Upto my understanding, it is a regularization technique, because it helps to learn model correctly and in generalization. But I am still confused at whether it would be correct or not to call it a “regularization” method.??

Thank you!

Upto my understanding, it is a regularization technique, because it helps to learn model correctly and in generalization. But I am still confused at whether it would be correct or not to call it a “regularization” method.??

Thank you!

Hi Sahil!

I would not call learning-rate decay *regularization.*

Of course, we’re discussing semantics – the meaning of the term

“regularization.” But I think it has a fairly standard definition – or at

least connotation – in this context.

We have a loss function as a function of parameter space, and an

optimization algorithm that seeks to move around in parameter space

to locations with lower losses. (In practice, with neural networks, we

neither find the global minimum, nor even a local minimum. We just

want to find a “good enough” location in parameter space with a “low

enough” value of the loss.)

Learning-rate decay is just part of the optimization algorithm, just as

is, say, adding momentum to gradient descent or fancier things like

adaptive momentum. These don’t change where in parameter space

you want to go – they just try to get you there faster.

*Regularization,* however, changes the loss function so that different

regions of parameter space are favored. For example, *weight decay,*

which we often think of as being part of the optimization algorithm, is

essentially equivalent to adding an L2 regularizer to the loss function.

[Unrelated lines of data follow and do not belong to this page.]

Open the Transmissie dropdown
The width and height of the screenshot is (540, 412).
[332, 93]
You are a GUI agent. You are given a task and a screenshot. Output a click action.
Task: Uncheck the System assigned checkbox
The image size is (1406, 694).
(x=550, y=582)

This means we prefer weights that are smaller, even if they would lead

to a (modestly) larger unregularized loss. This can be used to prevent

weights from becoming very large and producing numerical instability.

It can also lead to weights that generalize better. But, to emphasize,

it changes which points in parameter space are favored (by the

regularized loss) relative to other points.

Similarly, one can add sparsity penalties (e.g., L1 regularizers) to the

loss function to prefer having more parameters that are close to zero.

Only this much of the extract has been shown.